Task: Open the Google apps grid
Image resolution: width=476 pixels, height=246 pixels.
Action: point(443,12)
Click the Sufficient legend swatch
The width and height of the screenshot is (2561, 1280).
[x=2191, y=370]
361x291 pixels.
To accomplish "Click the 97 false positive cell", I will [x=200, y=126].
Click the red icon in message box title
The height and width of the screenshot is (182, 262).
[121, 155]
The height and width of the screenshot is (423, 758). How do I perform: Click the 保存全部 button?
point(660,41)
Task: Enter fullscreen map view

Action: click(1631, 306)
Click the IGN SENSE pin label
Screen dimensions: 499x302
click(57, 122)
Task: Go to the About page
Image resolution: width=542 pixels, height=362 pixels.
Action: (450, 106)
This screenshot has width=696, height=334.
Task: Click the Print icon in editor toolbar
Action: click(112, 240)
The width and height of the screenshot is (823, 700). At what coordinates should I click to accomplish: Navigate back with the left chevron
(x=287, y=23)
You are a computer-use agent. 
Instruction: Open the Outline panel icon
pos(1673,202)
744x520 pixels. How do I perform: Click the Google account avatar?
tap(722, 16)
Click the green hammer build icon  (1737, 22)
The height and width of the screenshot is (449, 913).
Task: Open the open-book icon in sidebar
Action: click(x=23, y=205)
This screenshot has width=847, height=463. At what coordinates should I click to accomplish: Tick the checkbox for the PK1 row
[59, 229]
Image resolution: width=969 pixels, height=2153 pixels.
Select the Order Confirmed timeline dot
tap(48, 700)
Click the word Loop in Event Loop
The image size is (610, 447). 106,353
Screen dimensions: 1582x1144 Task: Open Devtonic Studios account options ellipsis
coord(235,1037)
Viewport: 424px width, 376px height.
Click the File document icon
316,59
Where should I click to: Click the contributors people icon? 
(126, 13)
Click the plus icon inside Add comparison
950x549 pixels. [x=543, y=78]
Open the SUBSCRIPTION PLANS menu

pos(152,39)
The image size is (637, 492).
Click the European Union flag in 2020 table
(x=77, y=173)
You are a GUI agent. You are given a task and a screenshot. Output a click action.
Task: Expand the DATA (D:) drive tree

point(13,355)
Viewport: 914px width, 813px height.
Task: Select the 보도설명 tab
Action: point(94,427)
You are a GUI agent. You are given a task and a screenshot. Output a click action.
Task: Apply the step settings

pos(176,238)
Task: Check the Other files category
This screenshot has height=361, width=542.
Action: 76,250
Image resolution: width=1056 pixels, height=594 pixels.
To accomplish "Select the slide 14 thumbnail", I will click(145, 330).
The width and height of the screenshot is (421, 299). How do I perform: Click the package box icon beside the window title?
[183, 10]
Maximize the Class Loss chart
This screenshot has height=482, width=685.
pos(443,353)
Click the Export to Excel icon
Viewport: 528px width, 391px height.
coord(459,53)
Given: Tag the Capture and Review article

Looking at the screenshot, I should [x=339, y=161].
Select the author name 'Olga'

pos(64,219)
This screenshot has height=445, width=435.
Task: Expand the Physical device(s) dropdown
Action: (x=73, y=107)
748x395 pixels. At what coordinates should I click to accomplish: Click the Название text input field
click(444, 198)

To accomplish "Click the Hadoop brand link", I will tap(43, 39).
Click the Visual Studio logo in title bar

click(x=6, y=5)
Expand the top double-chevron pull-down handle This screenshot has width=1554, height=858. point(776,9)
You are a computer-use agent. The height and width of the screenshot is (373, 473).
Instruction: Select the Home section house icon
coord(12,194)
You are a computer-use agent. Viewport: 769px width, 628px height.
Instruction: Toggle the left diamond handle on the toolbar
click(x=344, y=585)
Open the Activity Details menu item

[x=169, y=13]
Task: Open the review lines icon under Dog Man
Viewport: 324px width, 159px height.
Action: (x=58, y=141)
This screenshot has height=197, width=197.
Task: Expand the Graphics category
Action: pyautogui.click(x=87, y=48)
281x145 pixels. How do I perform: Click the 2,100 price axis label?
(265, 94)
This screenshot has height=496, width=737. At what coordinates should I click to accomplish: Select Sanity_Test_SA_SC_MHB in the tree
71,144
===
Pick out every line in the entries above that contains the word "Google", and copy those lines.

Task: Open the Google apps grid
744x520 pixels. How do I perform: Click the Google account avatar?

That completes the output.